写真・文:井上浩輝/編集:合同会社PCT

『今日の野生動物の方向性と機材選び』

今回は野生動物を撮影する際のポイントやテクニック、機材選びからカメラ性能の活かし方まで、写真家 井上浩輝さんに解説いただきました。野生の動物撮影、なかなか直接教わる機会は少ないと思います。ぜひ作品づくりの参考にしてくださいね。

井上浩輝(いのうえ・ひろき)
きつねのひと | 写真家 | 早稲田大学非常勤講師 風景写真の撮影をする中、キタキツネを中心に動物がいる美しい風景を追いかけるようになり、米誌「National Geographic」の『TRAVEL PHOTOGRAPHER OF THE YEAR 2016』のネイチャー部門において、日本人初の1位を獲得。写真は国内のみならず海外の広告などでも使用され、最近は、SONYや AIRDO などの企業と提携しながら撮影をしている。その活動は毎日放送『情熱大陸』やTBS『金スマ』などで紹介されている。早稲田大学基幹理工学部非常勤講師。

はじめに

動物写真には、惚れ惚れとするような動物たちの美しさや表情、ときに息を飲むような躍動の瞬間を捉える魅力があります。特に、野生動物の撮影に取り組むとなると、そこには“不確かさ”と“難しさ”がありますが、それだけに撮れたときのよろこびは大きいです。

はじめて野生動物を被写体にして撮影をするようになった頃の自身を思い出すと、画角の中に野生動物がいてピントが合っているというだけでうれしかったことを今でも鮮明に覚えています。その後、被写体ブレとの闘いがあって、キタキツネやエゾリスであれば1/1000秒あたりのシャッター速度があれば被写体ブレでがっかりするということが減ることを体験しました。それと同時に、天井知らずに上がる感度によるザラザラとの闘い。素敵な瞬間に出会うことがあっても、カメラの電源を入れてから撮影できるようになるまでのタイムラグやオートフォーカスの性能が十分ではなく、がっかりすることが多かったものです。

これらの苦労については、2017年頃からミラーレス一眼の革命的進化が巻き起こって、この記事を書いている2024年となると、どのカメラメーカーであっても中堅より上位の最新機種であれば、難なくこなしてくれるものになっています。換言すれば、レンズを向けて画角に収めてシャッターを切ればそれなりに野生動物が写っているという夢のような新時代になりました。そういった新時代において、一歩先を行く野生動物写真を撮るための切り口として、「端正なポートレート」、「物語のシーンを切り撮る」、「躍動の瞬間」という井上ならではの野生動物写真の類型ごとにみながら、機材選びについて考察したいと思います。

(データセットに含まれる記録)
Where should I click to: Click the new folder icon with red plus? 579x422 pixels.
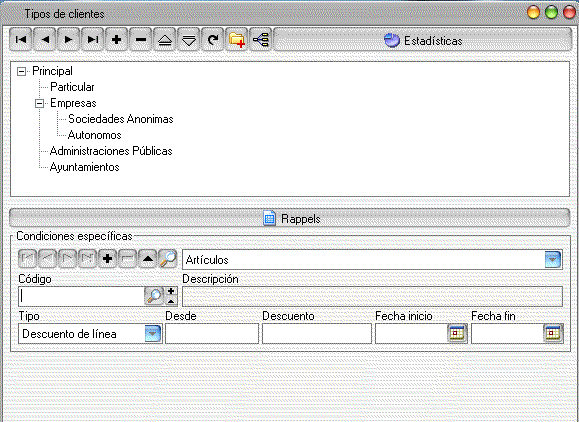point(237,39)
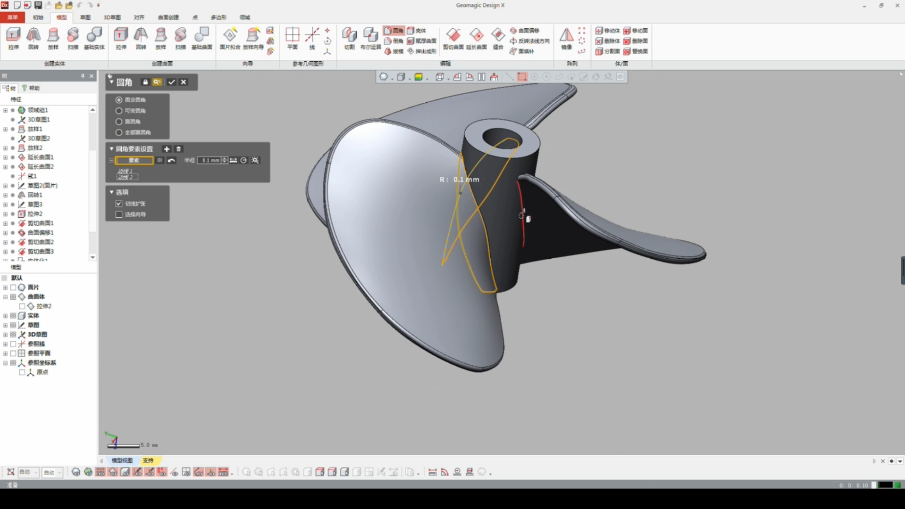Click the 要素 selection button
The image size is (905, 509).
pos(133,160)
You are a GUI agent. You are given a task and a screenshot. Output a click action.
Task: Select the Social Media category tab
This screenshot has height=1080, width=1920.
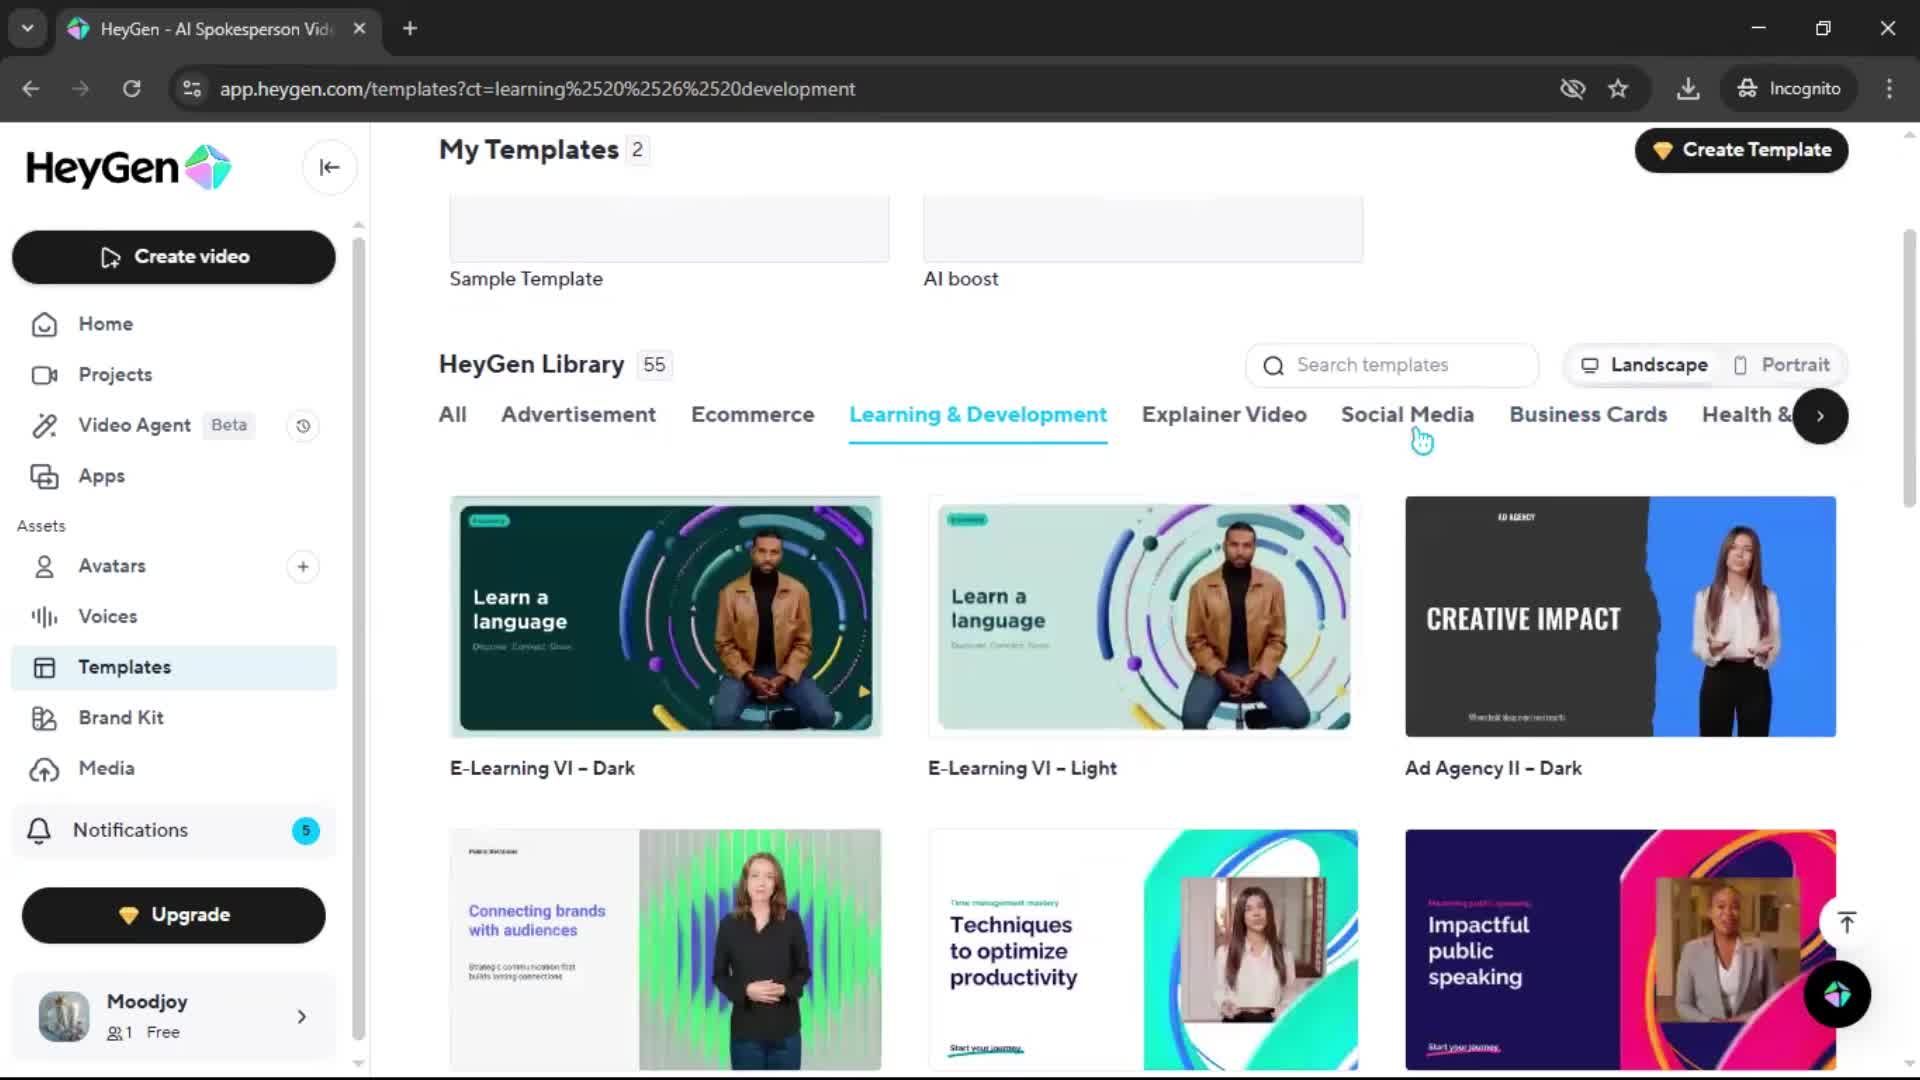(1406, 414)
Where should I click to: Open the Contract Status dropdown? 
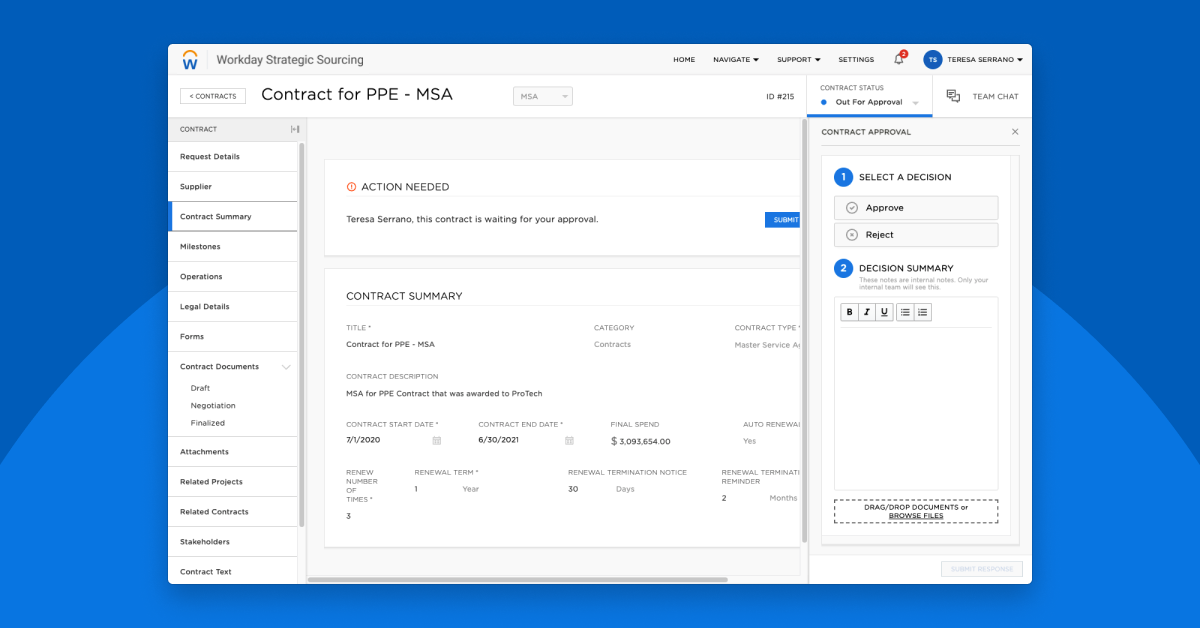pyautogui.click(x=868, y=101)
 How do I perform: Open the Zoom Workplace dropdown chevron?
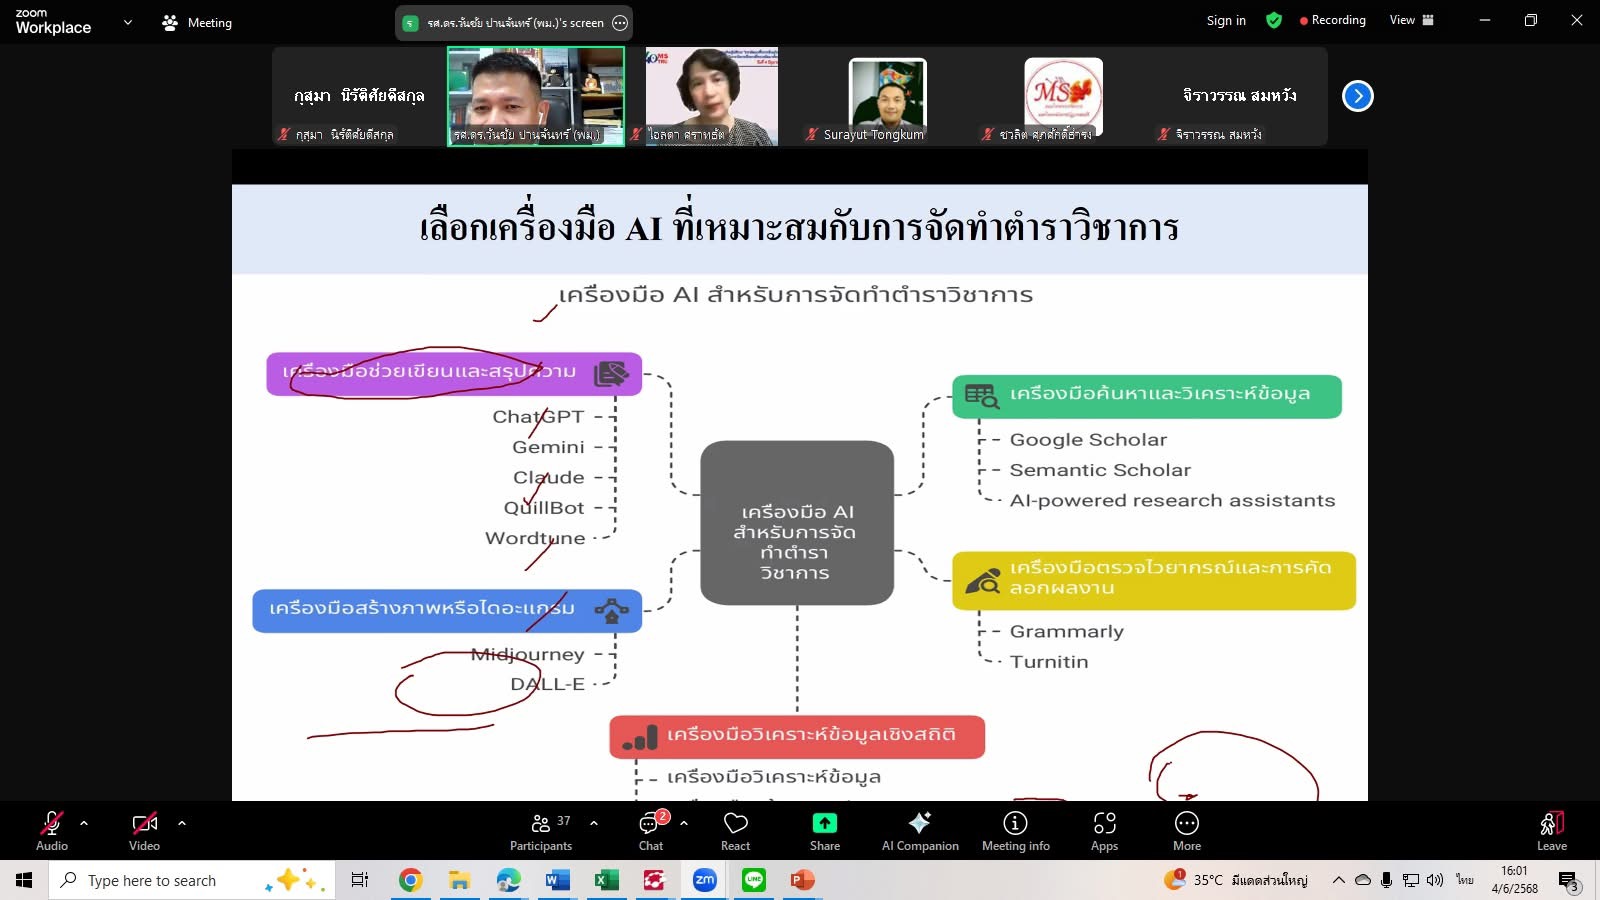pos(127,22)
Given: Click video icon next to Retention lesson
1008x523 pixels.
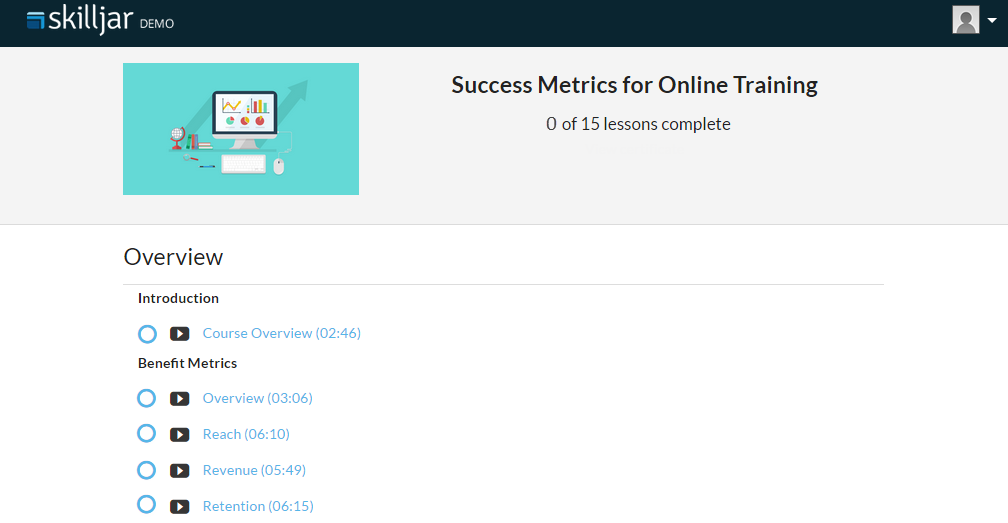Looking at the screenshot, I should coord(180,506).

• _指示 1_
野生動物撮影についての本文にある「特に、野生動物の撮影に取り組むとなると、そこには“不確かさ”と“難しさ”がありますが、それだけに撮れたときのよろこびは大きいです。」という一文を英語に訳してください。
• _指示 2_
本文で筆者が2024年を「夢のような新時代」と呼んでいる理由を、本文に書かれている内容に沿って1～3文で説明してください。
これらの記録は使わなくてかまいません。

• _完成した回答 1_
In particular, when you take on photographing wild animals, there is "uncertainty" and "difficulty," but for that very reason, the joy when you manage to get the shot is all the greater.

• _完成した回答 2_
2017年頃からミラーレス一眼が革命的に進化しました。2024年には、どのメーカーでも中堅より上位の最新機種であれば、被写体ブレ、感度の上昇によるザラザラ、電源を入れてから撮影できるまでのタイムラグ、オートフォーカスの性能不足といった苦労を難なくこなしてくれるようになりました。そのため、レンズを向けて画角に収めてシャッターを切れば、それなりに野生動物が写るようになったからです。